Care needs of infants (children under 1 year old)
The non-disabled infant
An infant for the purposes of this text is taken to be a child aged less than one year old. Healthy infants require a great deal of attention in connection with their bodily functions. They must be fed, winded, changed and bathed frequently. In addition, if emotional development is to proceed normally, an infant must be handled, cuddled, talked to and played with regularly. Furthermore, during the times when the infant is sleeping, periodic checks are made to ensure that all is well.
The infant with disabilities
Because of the amount of care and supervision/watching over required by a healthy infant, the amount required by an infant with disabilities may not usually be much greater than that needed by a healthy child. The kind of attention given may differ however, for example, instead of being handled in an ordinary manner, the infant with disabilities may need more specific stimulation or formal passive movements of the limbs in the form of physiotherapy but the amount of care or supervision/watching-over may not be greater than that given to a healthy infant.
Disabilities posing very substantial needs
Infants with certain disabilities will require considerable amounts of stimulation, care or supervision in addition to the normal care routine. These disabilities include -:
- Infants with frequent loss of consciousness usually associated with severe fits secondary to birth asphyxia or rare forms of congenital metabolic disease.

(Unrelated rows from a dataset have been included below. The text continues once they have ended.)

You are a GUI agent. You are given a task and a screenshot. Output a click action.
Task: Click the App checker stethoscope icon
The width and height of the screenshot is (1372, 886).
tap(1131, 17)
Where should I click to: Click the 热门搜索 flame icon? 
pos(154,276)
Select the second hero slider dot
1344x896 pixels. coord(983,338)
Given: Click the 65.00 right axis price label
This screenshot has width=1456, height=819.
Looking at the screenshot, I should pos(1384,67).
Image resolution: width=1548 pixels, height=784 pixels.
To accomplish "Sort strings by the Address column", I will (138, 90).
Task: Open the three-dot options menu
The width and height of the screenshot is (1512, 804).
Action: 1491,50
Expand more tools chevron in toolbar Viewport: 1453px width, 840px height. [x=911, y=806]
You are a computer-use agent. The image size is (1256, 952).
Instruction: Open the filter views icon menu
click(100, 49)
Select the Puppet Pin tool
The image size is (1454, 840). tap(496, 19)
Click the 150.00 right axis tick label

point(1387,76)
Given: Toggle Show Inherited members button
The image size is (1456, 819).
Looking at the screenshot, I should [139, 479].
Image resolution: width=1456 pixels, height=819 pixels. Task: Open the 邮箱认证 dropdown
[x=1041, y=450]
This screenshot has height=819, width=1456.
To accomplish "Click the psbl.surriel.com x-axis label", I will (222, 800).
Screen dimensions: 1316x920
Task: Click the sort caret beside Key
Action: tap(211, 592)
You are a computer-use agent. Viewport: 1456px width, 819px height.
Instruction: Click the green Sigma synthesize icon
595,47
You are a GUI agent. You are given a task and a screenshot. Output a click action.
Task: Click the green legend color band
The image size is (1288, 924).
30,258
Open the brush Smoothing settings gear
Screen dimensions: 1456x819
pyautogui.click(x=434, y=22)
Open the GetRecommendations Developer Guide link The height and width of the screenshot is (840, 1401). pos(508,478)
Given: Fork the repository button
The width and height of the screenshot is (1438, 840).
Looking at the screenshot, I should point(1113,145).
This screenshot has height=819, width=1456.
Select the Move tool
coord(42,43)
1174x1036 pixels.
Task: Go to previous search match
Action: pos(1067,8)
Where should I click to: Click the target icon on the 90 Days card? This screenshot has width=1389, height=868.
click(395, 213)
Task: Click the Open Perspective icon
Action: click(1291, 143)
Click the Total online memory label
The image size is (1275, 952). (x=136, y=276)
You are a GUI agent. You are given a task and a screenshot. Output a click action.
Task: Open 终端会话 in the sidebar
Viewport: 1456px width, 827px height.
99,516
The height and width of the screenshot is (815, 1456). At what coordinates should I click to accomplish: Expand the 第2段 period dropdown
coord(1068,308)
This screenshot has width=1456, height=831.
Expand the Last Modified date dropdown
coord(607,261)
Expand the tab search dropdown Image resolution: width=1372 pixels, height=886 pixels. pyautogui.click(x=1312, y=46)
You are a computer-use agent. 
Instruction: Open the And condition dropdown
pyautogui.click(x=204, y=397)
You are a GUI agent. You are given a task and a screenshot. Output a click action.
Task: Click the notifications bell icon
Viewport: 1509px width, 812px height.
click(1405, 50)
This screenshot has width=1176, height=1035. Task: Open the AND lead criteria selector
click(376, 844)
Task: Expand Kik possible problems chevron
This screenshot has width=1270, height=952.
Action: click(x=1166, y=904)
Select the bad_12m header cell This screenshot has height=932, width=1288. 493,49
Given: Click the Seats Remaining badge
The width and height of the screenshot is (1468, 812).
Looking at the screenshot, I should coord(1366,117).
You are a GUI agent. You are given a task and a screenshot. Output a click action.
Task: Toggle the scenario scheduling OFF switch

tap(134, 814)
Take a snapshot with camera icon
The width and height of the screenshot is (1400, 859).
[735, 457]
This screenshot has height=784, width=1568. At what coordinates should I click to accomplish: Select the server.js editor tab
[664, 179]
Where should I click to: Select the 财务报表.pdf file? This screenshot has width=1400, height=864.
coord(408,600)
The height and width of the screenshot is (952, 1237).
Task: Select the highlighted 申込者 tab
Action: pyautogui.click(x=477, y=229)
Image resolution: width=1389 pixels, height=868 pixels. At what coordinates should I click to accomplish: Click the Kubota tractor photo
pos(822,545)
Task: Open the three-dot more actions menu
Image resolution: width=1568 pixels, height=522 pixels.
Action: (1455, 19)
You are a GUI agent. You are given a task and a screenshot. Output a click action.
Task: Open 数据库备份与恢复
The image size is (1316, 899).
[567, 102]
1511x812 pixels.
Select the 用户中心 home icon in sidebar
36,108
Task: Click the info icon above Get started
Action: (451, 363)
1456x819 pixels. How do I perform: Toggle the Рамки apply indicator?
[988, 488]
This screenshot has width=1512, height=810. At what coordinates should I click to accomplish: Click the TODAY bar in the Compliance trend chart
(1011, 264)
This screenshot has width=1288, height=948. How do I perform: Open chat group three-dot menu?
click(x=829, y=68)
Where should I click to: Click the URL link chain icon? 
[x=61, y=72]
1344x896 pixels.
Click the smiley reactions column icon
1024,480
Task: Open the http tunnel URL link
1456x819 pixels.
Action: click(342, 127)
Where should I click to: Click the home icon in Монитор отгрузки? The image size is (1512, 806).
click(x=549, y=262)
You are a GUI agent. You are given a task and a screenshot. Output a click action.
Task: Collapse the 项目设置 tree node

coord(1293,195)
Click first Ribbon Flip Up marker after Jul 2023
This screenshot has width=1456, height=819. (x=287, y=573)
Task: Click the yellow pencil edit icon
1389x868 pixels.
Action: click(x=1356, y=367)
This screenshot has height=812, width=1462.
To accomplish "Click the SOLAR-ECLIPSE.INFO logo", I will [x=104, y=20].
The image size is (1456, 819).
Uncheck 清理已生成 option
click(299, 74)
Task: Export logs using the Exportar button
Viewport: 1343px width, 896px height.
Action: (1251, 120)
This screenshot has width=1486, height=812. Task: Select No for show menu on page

- Infants with severe impairment of vision and/or hearing. (Unless there is reason to suspect that a baby may be born with hearing impairment and has been checked with special techniques, it is unlikely that hearing loss will be picked up until the child is several months old).
- Infants with severe multiple disabilities.
- Other categories of infants with disabilities may well require extra care such as infants with renal failure, cystic fibrosis, asthma, cerebral palsy and those survivors of extremely pre-term birth. See Prematurity in babies
- Infants with severe feeding problems, which are due to physical reasons such as oro-facial malformations (e.g. cleft palate) or cerebral palsy.
- Some infants with developmental delay/learning disabilities who require prolonged periods to take adequate amounts of each feed. Some children with Down syndrome may fall into this category.